Infinite sum of squares converges

1. Feb 25, 2008

rjw5002

1. The problem statement, all variables and given/known data
So, L2 is defined to be the set of all infinite sequences of real numbers, s.t. the sum of their squares converges:
L2 = {x=(x1,...,xn,...) | $$\Sigma$$xi < $$\infty$$}
we have d(x,y) = $$\sqrt{\Sigma (xi-yi)^2}$$

I need to show that this is a metric, starting by showing that if $$xi,yi\in$$ then $$xi-yi\in$$
2. Relevant equations

definition of a metric

3. The attempt at a solution
so my initial problem was with the first step:
x = (x1,..., xn,....), y = (y1,...,yn,...), and then x - y = (x1 - y1, ...,xn-yn,...)
to show $$xi,yi\in$$, we must show that $$\Sigma (xi -yi) < \infty$$.
First, I broke up the squared quantity to get $$\Sigma (xi^2- 2xi*yi + yi^2)$$.
Carrying the sumation through, $$\Sigma xi^2 < \infty$$ (as for yi^2).
But where I get stuck is how to show or determine that $$\Sigma xi*yi < \infty$$.
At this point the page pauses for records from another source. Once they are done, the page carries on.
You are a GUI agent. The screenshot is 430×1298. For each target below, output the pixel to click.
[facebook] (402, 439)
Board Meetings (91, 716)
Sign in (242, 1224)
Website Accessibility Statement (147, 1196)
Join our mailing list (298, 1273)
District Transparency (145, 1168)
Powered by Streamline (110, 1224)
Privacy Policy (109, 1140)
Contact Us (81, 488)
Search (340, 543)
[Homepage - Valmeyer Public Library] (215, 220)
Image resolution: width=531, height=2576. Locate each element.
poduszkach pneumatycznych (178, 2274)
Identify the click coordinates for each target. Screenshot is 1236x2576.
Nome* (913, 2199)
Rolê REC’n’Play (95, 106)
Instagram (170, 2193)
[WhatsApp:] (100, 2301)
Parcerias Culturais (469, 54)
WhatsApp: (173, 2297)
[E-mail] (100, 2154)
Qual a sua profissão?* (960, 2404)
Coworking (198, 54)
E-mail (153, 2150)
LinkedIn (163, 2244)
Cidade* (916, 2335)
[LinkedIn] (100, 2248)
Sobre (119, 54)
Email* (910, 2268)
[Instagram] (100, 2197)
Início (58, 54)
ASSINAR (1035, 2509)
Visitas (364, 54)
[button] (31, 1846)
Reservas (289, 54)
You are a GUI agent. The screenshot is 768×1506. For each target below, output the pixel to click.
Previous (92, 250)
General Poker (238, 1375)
So then the first three parts of the definition of a metric ($$d(p,p) = 0, p\rightarrow d(p,q) > 0,$$ and $$d(p,q) = d(q,p)$$) are easy enough to prove assuming $$xi-yi \in L2$$.
I get caught up again in proving that d(p,q) < d(p,r) + d(r,q).
I tried squaring both sides and distributing the summation, but found the resulting right hand side of the equation did not really simplify in a useful way. I'm not really sure where to go from there... any ideas for either of these roadblocks would be greatly appreciated. Thanks.

2. Feb 25, 2008

Dick

Your missing ingredients are various facets of the 'Cauchy-Schwarz inequality'. Look that up.